Ukraine war has changed Britain’s relationship with the EU


Under my chairmanship, the committee launched an inquiry into this subject in July 2023, focusing on three areas of cooperation that have developed since the invasion — sanctions against Russia, the EU-U.K. defense relationship and the reconstruction of Ukraine. We then received oral and written evidence from many witnesses, and questioned Foreign Secretary David Cameron and the Minister for Europe and North America Leo Docherty.

Overall, the committee found much to be positive about in each of these areas of cooperation. And we’ve recommended building on this successful experience of ad hoc cooperation with more structured arrangements for working together on foreign policy in the future.

As it stands, however, any reduction in American support for Ukraine, and for European security more broadly, could leave Europe badly exposed. Therefore, the U.K., the EU and its member countries need to prepare for a scenario in which they may have to take on more of the burden.

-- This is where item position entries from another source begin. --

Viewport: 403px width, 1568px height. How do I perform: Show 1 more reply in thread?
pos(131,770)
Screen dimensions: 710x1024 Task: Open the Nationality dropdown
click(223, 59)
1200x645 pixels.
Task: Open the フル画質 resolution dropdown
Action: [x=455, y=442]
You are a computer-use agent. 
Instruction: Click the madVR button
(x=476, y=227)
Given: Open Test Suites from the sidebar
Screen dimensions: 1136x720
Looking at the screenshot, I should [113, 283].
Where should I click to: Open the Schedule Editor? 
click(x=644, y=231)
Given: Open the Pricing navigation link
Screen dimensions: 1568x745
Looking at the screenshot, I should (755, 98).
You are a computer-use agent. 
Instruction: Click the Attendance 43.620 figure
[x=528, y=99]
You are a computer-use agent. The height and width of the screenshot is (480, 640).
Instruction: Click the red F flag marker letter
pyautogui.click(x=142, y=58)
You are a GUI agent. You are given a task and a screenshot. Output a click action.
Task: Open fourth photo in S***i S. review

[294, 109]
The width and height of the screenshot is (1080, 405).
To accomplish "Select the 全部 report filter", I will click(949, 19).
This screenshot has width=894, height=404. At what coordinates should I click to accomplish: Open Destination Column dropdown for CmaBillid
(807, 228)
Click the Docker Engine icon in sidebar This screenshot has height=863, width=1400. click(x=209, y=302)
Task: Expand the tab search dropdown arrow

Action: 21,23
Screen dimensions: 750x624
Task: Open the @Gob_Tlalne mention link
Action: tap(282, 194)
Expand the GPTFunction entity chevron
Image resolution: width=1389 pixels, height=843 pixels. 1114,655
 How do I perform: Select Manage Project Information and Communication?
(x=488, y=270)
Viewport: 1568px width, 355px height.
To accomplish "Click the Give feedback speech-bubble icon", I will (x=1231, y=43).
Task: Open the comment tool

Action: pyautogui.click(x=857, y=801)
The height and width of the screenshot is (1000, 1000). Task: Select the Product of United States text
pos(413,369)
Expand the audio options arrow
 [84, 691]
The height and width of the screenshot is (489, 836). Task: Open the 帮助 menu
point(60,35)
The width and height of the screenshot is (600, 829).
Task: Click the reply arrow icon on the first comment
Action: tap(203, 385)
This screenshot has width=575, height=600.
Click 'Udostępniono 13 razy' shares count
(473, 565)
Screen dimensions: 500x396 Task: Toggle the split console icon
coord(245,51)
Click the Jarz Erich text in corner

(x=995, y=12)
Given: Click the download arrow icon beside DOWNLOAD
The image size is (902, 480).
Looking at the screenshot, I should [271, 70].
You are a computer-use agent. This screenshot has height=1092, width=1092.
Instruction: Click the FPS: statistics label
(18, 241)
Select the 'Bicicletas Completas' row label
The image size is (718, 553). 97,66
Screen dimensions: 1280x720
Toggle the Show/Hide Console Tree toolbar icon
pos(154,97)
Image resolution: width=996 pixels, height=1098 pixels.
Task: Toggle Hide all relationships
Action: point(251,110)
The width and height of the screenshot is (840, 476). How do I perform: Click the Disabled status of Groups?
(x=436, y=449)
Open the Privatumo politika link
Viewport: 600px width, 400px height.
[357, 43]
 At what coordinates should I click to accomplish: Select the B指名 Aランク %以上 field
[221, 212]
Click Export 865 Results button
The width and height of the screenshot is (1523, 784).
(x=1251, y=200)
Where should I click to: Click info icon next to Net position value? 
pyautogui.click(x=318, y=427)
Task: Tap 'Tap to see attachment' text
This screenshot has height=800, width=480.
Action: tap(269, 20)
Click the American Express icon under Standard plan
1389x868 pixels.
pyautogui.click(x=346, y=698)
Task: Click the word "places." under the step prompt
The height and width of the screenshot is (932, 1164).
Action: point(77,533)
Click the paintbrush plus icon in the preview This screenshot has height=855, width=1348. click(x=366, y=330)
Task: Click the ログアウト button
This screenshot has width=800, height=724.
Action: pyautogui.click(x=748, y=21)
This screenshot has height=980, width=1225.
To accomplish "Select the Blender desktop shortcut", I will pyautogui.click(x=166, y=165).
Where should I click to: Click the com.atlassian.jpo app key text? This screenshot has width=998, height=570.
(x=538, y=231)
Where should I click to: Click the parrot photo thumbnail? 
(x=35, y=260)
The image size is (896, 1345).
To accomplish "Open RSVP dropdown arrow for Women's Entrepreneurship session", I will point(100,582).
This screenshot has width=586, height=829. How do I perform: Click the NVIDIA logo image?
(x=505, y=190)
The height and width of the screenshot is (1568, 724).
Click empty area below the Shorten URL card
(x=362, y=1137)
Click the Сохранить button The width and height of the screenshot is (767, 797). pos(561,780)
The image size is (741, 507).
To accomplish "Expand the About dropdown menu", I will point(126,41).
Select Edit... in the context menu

Evidence presented to the committee on sanctions showed that coordination between the U.K., the EU and the U.S. on imposing an unprecedented range of measures worked well overall. The same goes for the U.K.’s new post-Brexit sanctions regime — although the pace at which these were introduced sometimes saw both the Treasury and the Foreign, Commonwealth and Development Office swamped with inquiries and license applications.

Sanctions can only have impact if they’re implemented and enforced effectively. And we heard worrying evidence about Russia’s growing ability to circumvent sanctions through third-party states, as well as their uninsured shadow tanker fleets. Witnesses also drew attention to some weaknesses in the U.K.’s performance in terms of enforcing sanctions. Thus, in our report, we’ve pressed the government to set out the actions they’re taking to put this right.

Furthermore, the next big issue for sanctions policy is likely to be the use of frozen Russian assets for Ukraine’s reconstruction. While some witnesses noted the legal complexities this would entail, Cameron made the tantalizing comment that “there’s a legal route to doing this.” And the committee has thus asked for further details.